▸ Try it
What you return should match the data below exactly, with no pictures in it.

Stored data:
>>>>

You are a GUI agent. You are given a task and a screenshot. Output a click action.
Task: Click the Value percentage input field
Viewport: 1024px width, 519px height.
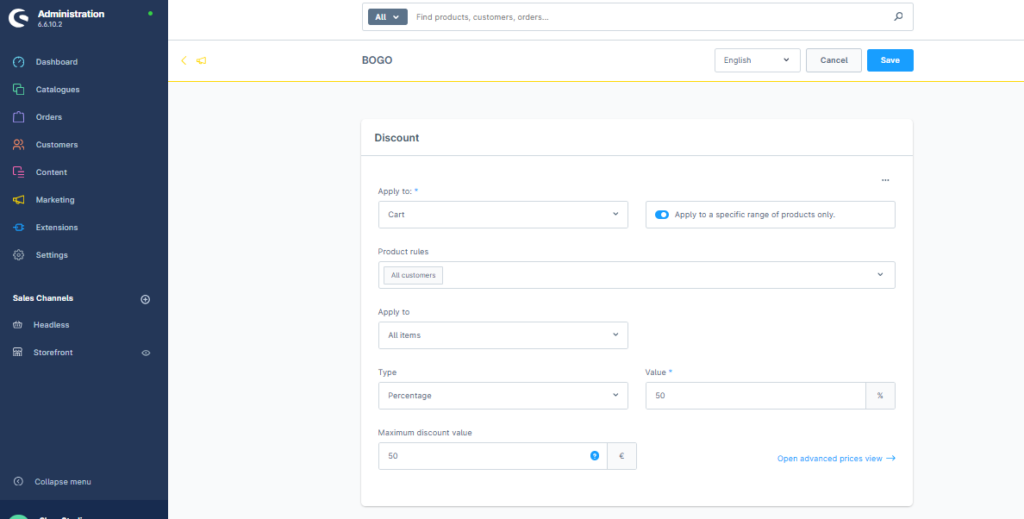coord(755,396)
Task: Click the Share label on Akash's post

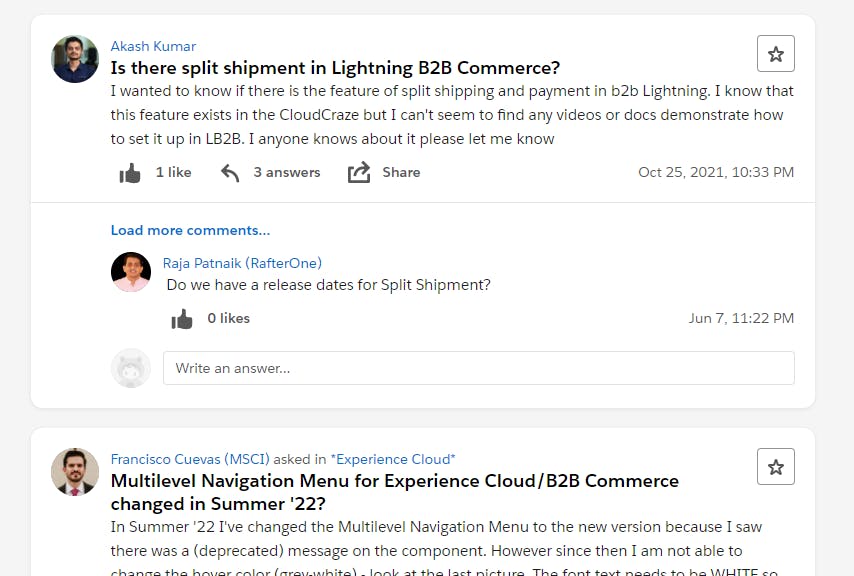Action: [401, 173]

<<<<

▸ Problem solution
You are a GUI agent. You are given a task and a screenshot. Output a click action.
Task: Click the Value percentage input field
Viewport: 1024px width, 519px height.
coord(755,396)
Task: Click the Share label on Akash's post

Action: [401, 173]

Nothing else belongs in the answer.